**** Предложенный отрывок
Менделеев предсказал не только многие свойства никому тогда не ведомого экабора – галлия, но также и способ, которым тот будет открыт. Спектральный анализ. Однако сам Дмитрий Иванович специалистом в этой новой тогда технике исследований не был. Лучшими в Европе спектроскопистами считались в те годы англичанин Крукс и француз Лекок де Буабодран. Буабодран и открыл галлий, а впоследствии еще два элемента – самарий с диспрозием. Искусный в спектральном анализе Крукс тоже открыл один новый элемент – таллий. А великий Менделеев чести открытия хоть одного какого-нибудь элемента так и не удостоился. Не его это была епархия.
Вот и Овсей Ильич Лейпунский – он подробно указал условия, в которых алмаз можно вырастить проще всего. Важнейшим из этих условий было высокое, очень высокое давление, в те времена не достигнутое еще ни в одной советской лаборатории. Но специалистом по высоким давлениям Лейпунский не был.
Тут нужны были свои Буабодраны и Круксы.
Беседа с Верещагиным. Продолжение
– Но может быть, и ваши и их работы были вызваны одними причинами? Надо было овладеть химическими реакциями под давлением?
– Нет. Высоким давлением я начал заниматься задолго до ленинградцев. И с другими целями. Еще в тридцатом году, в Харькове…
Опять Харьков?
Каразин, Хрущов, теперь Верещагин. Интересно!
Беседа с Верещагиным. Продолжение
– Я не химик. Я физик. Я окончил Одесский университет, потом поступил в аспирантуру в УФТИ.
– Первая ваша работа?
– Первая пошла насмарку. Я ее почти полностью сделал и вдруг в немецком журнале прочел статью с теми же экспериментами. Начал все сначала. У Шубникова.
– Кристаллографа? Так вот откуда ваш интерес к выращиванию кристаллов!
– Все не так. Наш знаменитый кристаллограф Алексей Васильевич Шубников никогда в УФТИ не работал. Там работал его брат Лев Васильевич. И никакого интереса к кристаллам у меня не было. Меня интересовали высоконапорные струи.
– А что в них интересного?
– Жидкое ведет себя, как твердое, а твердое ведет себя, как жидкое. Наши работы по струям привели к возникновению новой области техники – жидкостной, а затем и газовой экструзии металлов. Недавно я был на конференции в Лондоне. Не люблю говорить про себя, но там мои работы фигурировали во всех докладах как основополагающие. Это приятно, обычно советские достижения замалчиваются, а тут замалчивать невозможно – это наше открытие.
– Экструзией можно делать проволоку?
– Да, да, и проволоку.
– Быстро?
– Вместо многократного волочения вы просто выстреливаете проволокой!
– А как вы попали из Харькова в Москву?
– О моих работах по высокому давлению узнал Николай Дмитриевич Зелинский, вызвал меня, попросил сделать доклад о моих работах в УФТИ и вообще о положении с высоким давлением. Я сделал доклад, вернулся в Харьков, а через некоторое время пришло распоряжение за подписью президента Академии Владимира Леонтьевича Комарова – мне дают лабораторию в Москве.
– В ИОХе?
********
**** Перечень записей
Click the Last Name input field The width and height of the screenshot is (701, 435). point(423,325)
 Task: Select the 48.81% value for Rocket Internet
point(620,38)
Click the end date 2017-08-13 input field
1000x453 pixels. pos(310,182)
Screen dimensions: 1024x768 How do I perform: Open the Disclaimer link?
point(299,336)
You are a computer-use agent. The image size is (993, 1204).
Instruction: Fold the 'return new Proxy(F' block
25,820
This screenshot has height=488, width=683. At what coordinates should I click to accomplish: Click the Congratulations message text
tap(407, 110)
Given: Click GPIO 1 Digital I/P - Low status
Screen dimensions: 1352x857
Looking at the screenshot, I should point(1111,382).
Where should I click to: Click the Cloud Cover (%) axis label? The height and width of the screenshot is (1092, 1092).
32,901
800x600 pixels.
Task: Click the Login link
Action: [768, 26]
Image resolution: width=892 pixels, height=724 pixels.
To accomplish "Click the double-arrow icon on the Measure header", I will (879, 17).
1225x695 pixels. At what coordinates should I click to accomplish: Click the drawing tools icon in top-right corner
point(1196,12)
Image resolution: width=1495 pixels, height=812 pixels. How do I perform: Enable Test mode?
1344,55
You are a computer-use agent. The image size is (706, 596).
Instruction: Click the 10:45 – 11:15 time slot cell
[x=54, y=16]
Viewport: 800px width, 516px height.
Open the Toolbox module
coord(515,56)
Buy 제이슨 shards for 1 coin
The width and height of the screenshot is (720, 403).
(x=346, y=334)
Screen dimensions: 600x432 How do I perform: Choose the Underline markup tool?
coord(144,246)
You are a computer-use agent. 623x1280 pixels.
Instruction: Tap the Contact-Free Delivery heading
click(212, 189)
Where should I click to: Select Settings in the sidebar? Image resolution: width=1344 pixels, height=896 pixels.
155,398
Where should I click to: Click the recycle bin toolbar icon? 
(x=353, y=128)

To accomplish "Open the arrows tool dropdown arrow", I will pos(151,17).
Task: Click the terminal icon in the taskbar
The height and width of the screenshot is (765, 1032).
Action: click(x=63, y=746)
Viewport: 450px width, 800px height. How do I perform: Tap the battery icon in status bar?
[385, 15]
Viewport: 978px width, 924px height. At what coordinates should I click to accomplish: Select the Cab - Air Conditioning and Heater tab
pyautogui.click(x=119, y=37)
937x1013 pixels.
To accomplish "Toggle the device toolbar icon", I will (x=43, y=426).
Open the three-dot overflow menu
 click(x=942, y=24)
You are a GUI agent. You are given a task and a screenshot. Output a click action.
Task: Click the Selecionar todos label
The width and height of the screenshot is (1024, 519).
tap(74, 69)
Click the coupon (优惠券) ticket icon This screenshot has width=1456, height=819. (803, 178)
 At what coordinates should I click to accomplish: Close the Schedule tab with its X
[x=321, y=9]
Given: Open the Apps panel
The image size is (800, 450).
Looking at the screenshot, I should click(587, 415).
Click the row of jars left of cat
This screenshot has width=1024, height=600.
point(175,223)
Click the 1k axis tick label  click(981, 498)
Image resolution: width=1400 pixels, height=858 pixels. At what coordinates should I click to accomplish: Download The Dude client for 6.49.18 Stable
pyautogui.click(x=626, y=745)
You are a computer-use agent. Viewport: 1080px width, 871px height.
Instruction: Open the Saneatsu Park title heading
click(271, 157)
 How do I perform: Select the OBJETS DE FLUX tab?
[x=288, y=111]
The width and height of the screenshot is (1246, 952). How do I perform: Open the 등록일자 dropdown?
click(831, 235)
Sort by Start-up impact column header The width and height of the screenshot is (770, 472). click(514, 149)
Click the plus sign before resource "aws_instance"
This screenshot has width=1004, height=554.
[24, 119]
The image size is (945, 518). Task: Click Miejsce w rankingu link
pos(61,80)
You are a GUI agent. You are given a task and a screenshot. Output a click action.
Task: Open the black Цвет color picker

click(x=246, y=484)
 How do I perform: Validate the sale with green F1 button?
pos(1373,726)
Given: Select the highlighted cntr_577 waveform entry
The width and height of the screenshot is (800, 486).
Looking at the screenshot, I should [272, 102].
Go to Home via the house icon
********
[Условия заданий]:
a) Какой университет окончил Верещагин, судя по отрывку о беседе с ним?
b) Продолжите отрывок о беседе с Верещагиным, начав сразу после последней реплики.

[Ответы к заданиям]:
a) Одесский университет.

b)
– Да, да, у Зелинского. Это был крупный, благородный, с широкими взглядами человек, мы с ним хорошо работали, могу сказать – дружили, много беседовали, у нас есть совместные труды по проведению различных химических реакций, полимеризации и других, с применением высокого давления…
– Как раз в это время и в Химфизике Харитон с Лейпунским…
– С Николаем Дмитриевичем работать было очень интересно.
– Почему же тогда вы ушли из Института органической химии?
– Так сложилось. Николай Дмитриевич умер. Но главное – это химический институт, а я физик, меня интересовали проблемы физические. И нашей физике, отделению технической физики, нужно было высокое давление…
– Арцимовичу?
– Можно сказать и так…
– Неужели для термояда?
– Когда приступали к работам по управляемому термоядерному синтезу, никто еще не мог знать, какие пути открыты природой, а какие закрыты. В общем, отделению технической физики, которым руководил Арцимович, нужна была своя лаборатория физики высоких давлений. Поэтому мою лабораторию выделили из ИОХа и передали в другое отделение. Это было правильное решение. Тем более что ИОХ ничего не потерял – мне сделали дубликат всего оборудования.
– А что вы делали во время войны?
– В октябре сорок первого ИОХ эвакуировали в Казань, и мою лабораторию тоже, а я остался в Москве. В Академии создали группу, решавшую военные задачи, семьи у меня тогда не было, и меня ничто не сдерживало. Мы работали вместе с Юлием Борисовичем Харитоном. Интересные, но, конечно, опасные задачи – расшифровка немецких взрывчатых устройств. Не знаешь, что с тобой через секунду будет. Уходили на работу – всегда оставляли записку, на случай, если не вернешься. Работали сутками. Помню, одна работа была такая: в блокадном Ленинграде точили зенитные снаряды, рабочие еле живые, мороз, голод, – одну партию сделали с утолщенными стенками, большего диаметра, и в целом секторе обороны у зенитных орудий раздуло стволы. Перебросить туда новые пушки было крайне сложно. И даже невозможно. Нас запросили – можно из раздутых пушек стрелять или нельзя? Считали целую ночь – получилось, стволы выдержат. Доложили: можно стрелять.
– И выдержали?
– Это же физика!
– А как вы пришли к алмазам?
– Не я пришел, а меня привели.
– То есть?
– Когда появилось первое сообщение «Дженерал электрик» об успешном синтезе искусственных алмазов… Вы знаете, сколько дало фирме одно это сообщение за один только день? 257 тысяч долларов!
– Курс акций?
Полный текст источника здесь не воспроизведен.